By Tyson McNeil-Hay (posts)

ALERT – new development – as it turns out, a beneficiary designation is not a “sure thing” – even a beneficiary designation can be challenged.

We recently wrote about disputes that can arise over assets with designated beneficiaries, such as RRSPs, RRIFs and life insurance. Just after that bulletin, the Supreme Court of Canada released a new decision (Moore v Sweet 2018 SCC 52) that provides some clarity to the law on challenges to beneficiary designations – and is likely to lead to more of these disputes.

The type of dispute at stake in Moore might be called “the disappointed beneficiary” or “the unchanged beneficiary” disputes. They most often arise in the following circumstances:

  1. Spouse A designates Spouse B as the beneficiary of an asset such as RRSP, TFSA or life insurance;
  2. Spouse A and Spouse B later separate;
  3. As part of their separation agreement, A and B agree to release or waive any claim to the assets of the other, including the right to share in the estate of the other;
  4. Spouse A fails to change the beneficiary designation to remove B, and when A dies, B remains the designated beneficiary of the asset.[1]

What happens next is that Spouse A’s estate takes the position that Spouse B cannot claim the asset because of the separation agreement.

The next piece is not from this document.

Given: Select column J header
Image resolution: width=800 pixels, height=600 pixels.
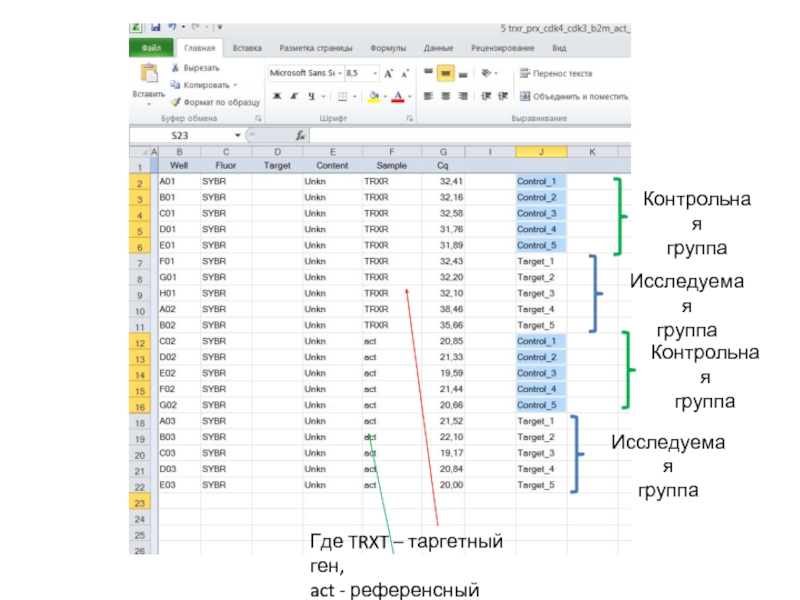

Spouse B, unsurprisingly, takes the position that he/she should get the asset because Spouse A did not change the designated beneficiary.

Prior to the Moore decision, courts across Canada had applied different lenses to the analysis of these disputes, and in some cases reached divergent results. Ultimately, the courts could simply not agree on the effect of the beneficiary designation – did Spouse B get to keep the asset, regardless of the other circumstances (like the release/waiver in the separation agreement), simply because the beneficiary designation had remained in place?

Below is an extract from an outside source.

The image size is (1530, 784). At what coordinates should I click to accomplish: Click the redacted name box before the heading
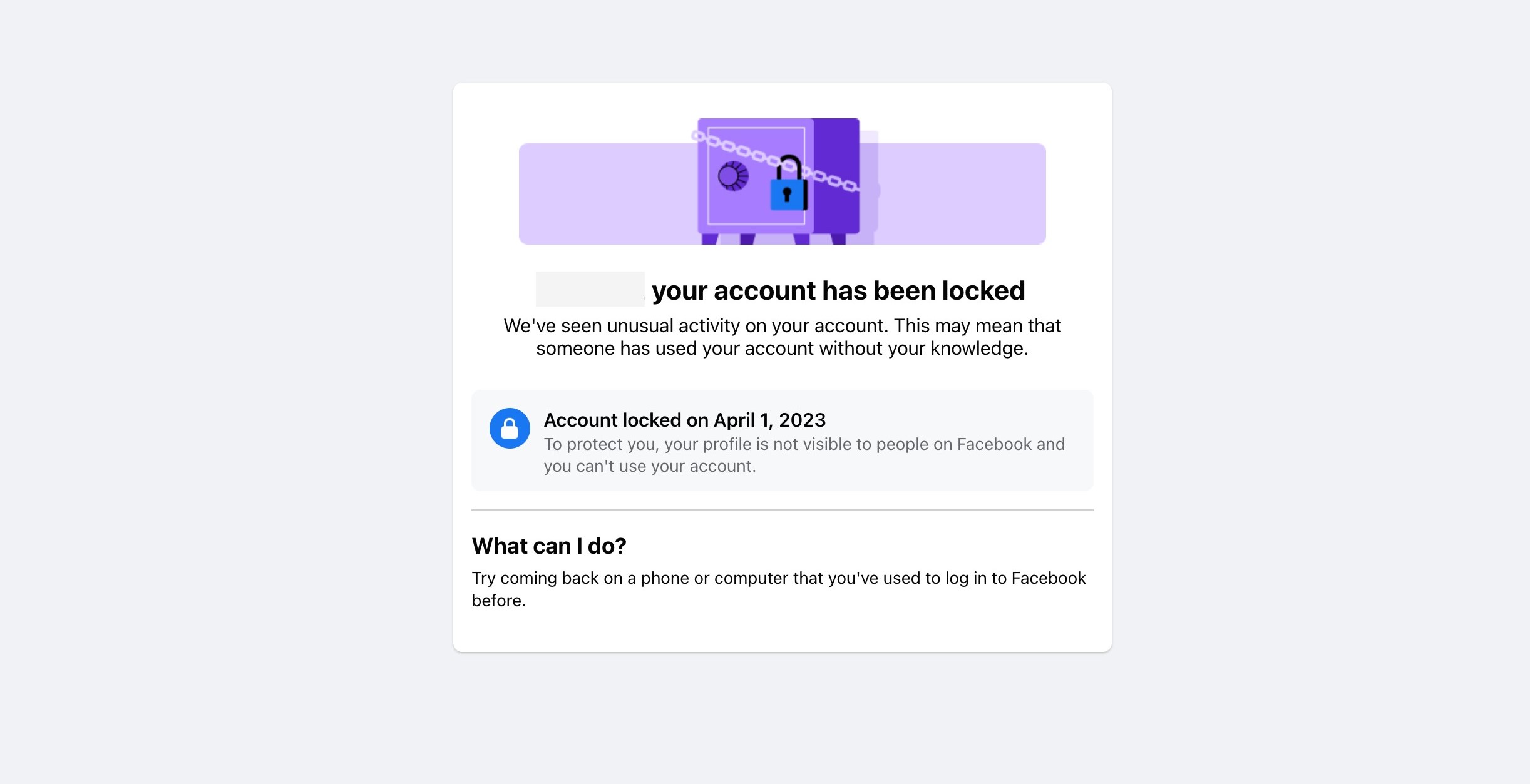(x=590, y=289)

(Moreover, even where courts did look beyond the designation and consider other circumstances, they were divided on which other circumstances were important and about how to interpret settlement agreements and asset legislation.)

The Moore v Sweet decision has resolved the biggest point of divergence in the case law by confirming that the beneficiary designation was not the end of the story, and courts are entitled to look at other circumstances to determine whether it would be unjust for Spouse B to keep the asset.

Essentially, the Court found that even where the legislation governing beneficiary designations says that Spouse B has the right to receive the asset, that doesn’t necessarily mean that Spouse B gets to keep it. If Spouse B would be unjustly enriched because, for instance, Spouse B had given up the right to that asset in a separation agreement, then Spouse B will have to turn the asset over to the estate or the person who ought to have received it.

This Supreme Court of Canada direction that beneficiary designations can be subject to challenge in this way will likely provoke a “run” on these sorts of disputes. Estates and others who wish to challenge the beneficiary designation will view the law as being more “on their side” after this new decision.

The take-away? More than ever, there is no guarantee that the designated beneficiary will get to keep the asset.

[1] That said, in some cases (including Sweet v Moore itself) the scenario is the opposite – the separation agreement provides that Spouse A must keep Spouse B as designated beneficiary, but then Spouse A changes the beneficiary without telling Spouse B. Spouse B then brings a challenge against the new beneficiary.